2. CUT off and discard the woody bottoms of the endive; separate the leaves. Toss them in a large bowl along with the artichokes and hearts of palm.
3. CUT the strawberries into heart shapes: Slice them in half, and then cut a triangular notch from the top. Add the berries to the bowl, along with the hemp hearts.
4. DRIZZLE on the dressing, toss thoroughly to combine and coat all of the vegetables. Finish with the fresh herbs. Serve immediately.
Here’s another recipe with artichoke hearts and hearts of palm.
ABOUT HEMP HEARTS
When most Americans hear “hemp,” they think of a particular species of Cannabis, used as a recreational drug. However, a second species of hemp has long been used for fiber and rope-making, and a third for hemp seed and hemp oil, which are made into a broad variety of food products (more about culinary hemp).

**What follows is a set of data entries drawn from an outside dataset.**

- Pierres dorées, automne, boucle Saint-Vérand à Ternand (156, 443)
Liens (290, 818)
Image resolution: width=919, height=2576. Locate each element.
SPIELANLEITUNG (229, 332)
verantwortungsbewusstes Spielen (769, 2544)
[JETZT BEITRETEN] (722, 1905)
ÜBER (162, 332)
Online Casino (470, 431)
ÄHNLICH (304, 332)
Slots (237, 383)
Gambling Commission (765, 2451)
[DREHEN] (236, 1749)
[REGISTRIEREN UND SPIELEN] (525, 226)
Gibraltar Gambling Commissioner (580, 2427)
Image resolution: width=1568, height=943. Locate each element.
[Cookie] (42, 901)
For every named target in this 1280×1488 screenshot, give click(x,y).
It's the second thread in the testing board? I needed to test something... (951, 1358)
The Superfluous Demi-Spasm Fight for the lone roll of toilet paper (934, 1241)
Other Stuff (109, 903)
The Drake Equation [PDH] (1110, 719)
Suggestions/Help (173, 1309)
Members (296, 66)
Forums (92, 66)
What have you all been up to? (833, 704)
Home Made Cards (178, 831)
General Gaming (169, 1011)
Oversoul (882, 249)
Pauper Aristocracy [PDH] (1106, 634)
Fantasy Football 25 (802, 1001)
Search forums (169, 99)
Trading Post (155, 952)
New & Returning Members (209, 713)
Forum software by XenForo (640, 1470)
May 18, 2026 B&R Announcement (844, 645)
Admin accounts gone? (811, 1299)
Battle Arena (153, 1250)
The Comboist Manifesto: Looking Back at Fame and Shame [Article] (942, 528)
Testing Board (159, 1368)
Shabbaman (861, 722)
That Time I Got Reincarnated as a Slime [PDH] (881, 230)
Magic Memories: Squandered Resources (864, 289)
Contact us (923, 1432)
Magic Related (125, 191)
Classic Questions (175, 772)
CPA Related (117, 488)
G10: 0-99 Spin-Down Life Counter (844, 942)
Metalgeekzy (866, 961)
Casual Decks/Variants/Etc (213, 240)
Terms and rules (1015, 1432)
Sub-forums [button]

Hemp seeds make it easy to add omega-3 and -6 essential fatty acids, protein and fiber to your diet. Just sprinkle them like a spice or herb on cereal, salad, vegetables, yogurt and other foods. In addition to the nutrition, it adds a rich, nutty flavor and a light crunch.
Hemp Hearts, marketed by Manitoba Harvest, are the most nutritious part of the hemp seed. Some people like to eat them straight from the bag. And, unlike whole hemp seed, they don’t need to be ground in order to release their nutrition.
Hemp seeds provide 10 grams of complete, plant-based protein per 30 grams (3 tablespoons). According to the World Health Organization, the ideal ratio of omega-6 to omega-3 essential fatty acids is 4:1; the naturally occurring ratio in Hemp Hearts is 3.75:1. Hemp Hearts contain more protein and omega-3 and -6 essential fatty acids and fewer carbs than a similar serving of chia or flax seeds.